Similarly, at the member level, it says 10% or 50 crore, whichever is lower. Now, on a company, which has Rs 1 lakh crore of marketcap, 50 crore is 0.05% or something.
So, some of those position limits have to be reviewed, especially those are extremely low. Of course, the document says to begin with, for example, it is limited currently to stocks, which are on the derivative segment. Hopefully, that would also get widened as we get along. But it is good to see that there is some progress in the end.
Q: Could you tell us about stock lending and borrowing mechanism as it stands currently, because the market really seems to be wanting to know more about the time it would take to settle contracts and the margins on which these contracts would be laid?
A: On that there is no clarity. It only says that there should be adequate risk management system. But I guess the exchanges have a lot of experience in margining derivative contracts. There are a lot of software, which can be readily reused for them. So, if the exchanges and the regulators want to make this happen, we should be looking at the timeline of maybe a couple of weeks or maybe three weeks. Within that timeframe, everything should be ready.
I think short sellers, the world over, are accustomed to pay stiff margin and the interest on the collateral deposited.

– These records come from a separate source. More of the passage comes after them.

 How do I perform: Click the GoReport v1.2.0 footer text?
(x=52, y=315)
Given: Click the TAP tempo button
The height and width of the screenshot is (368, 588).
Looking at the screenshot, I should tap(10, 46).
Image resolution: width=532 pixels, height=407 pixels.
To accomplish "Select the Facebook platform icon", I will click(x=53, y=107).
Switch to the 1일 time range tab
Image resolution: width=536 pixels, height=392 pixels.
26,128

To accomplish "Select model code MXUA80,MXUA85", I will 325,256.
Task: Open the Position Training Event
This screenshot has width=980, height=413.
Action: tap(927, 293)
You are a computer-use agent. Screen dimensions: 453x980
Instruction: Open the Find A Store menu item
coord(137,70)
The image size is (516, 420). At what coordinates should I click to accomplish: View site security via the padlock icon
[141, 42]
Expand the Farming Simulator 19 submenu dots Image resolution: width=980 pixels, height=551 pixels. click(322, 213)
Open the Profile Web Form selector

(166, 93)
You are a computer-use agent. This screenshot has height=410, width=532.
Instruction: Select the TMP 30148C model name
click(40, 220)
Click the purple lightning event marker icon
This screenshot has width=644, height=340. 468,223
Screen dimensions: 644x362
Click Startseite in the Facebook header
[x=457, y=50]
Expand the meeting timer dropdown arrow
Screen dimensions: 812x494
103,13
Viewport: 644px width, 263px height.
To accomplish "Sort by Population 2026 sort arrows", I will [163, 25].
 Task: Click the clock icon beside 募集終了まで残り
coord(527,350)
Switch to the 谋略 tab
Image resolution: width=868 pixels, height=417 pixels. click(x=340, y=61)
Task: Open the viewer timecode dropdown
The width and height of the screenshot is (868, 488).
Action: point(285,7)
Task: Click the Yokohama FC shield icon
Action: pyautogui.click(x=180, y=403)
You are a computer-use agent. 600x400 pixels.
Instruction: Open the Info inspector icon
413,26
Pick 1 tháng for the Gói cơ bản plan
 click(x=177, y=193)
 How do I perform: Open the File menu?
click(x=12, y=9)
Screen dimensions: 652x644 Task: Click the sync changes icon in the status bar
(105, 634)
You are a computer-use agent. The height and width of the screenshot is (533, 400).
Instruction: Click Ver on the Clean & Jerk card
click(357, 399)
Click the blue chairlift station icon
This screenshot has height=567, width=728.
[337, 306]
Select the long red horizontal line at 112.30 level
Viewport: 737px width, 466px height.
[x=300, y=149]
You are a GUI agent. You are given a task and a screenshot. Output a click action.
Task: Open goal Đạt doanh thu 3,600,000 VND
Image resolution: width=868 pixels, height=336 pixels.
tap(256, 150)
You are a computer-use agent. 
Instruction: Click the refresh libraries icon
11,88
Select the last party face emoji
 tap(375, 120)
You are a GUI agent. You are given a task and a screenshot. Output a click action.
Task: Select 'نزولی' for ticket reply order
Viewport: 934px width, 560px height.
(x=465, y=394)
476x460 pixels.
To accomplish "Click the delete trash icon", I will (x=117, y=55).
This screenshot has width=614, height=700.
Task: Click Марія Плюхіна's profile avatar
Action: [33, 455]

So, that is not an issue, but it is now up to the exchanges to get out securities lending products.
Q: What is taking this process so long because we have been talking about it for a year and a half now?
A: I have always believed that in India much of the market manipulation takes place by the company promoters and by company managements themselves. For them, short selling is the most undesirable thing in the world.
So, I am sure that there is an enormous lobbying by corporate managements and corporate promoters to stop short selling and to make it as weak and restrictive as possible. Perhaps, the regulator is feeling that pressure as well. So, we need to keep the pressure up on the regulator, to ensure that they do not succumb to pressure from unscrupulous company managements, to make short selling unduly restrictive.
Q: What kind of a re-look do you think the position limits would require?
A: The position limit needs to be significantly enhanced, maybe something closer on the lines with what we have in the derivatives market and so on. We need significantly wider position limits.
Q: If this decision has to be implemented, do you think the timing at this point is most apt?
A: I am always of the view that the regulatory measures should not be tied to market timing. One cannot say that I will do the short selling, but the markets are going up or coming down and so on. These regulatory processes have a logic of their own. You are doing that not because one wants to change the direction in which the markets are going, but because one wants to improve price discovery in the market. Short selling is a mechanism through which one improves price discovery and anytime is a good time to do that.
Q: Currently, short selling is talking about addressing stocks in the F&O space. How would you read into an extension of this into the segments, which essentially comprise of non F&O stocks as well?
A: We should go there so long as you have proper risk containment that the short seller has to deposit appropriate margins. You should allow short selling in all scrips.
If somebody is bold enough to short and if the person is willing to deposit appropriate margins, I do not think the regulator should come in and say that you cannot short.
Short-selling provides much needed discipline to the market and much needed price discount discovery. In some ways, it is the less liquid stocks, where promoters rig up prices. It is there where the short seller’s power is even more useful. So, we should extend short selling across the board. But if the regulator wants to start with the derivative segment and then extend it, that is fine. But I would want to see short-selling on maybe a couple of 1,000 stocks within 3-6 months.
Q: What has your own analysis thrown up on post the P-note episode and whether or not registration has actually happened in the way expected?
A: My position at that time was that the restrictions, as they were finally put in place, would not make too much of a difference. That is what has happened. It has not made too much of a difference.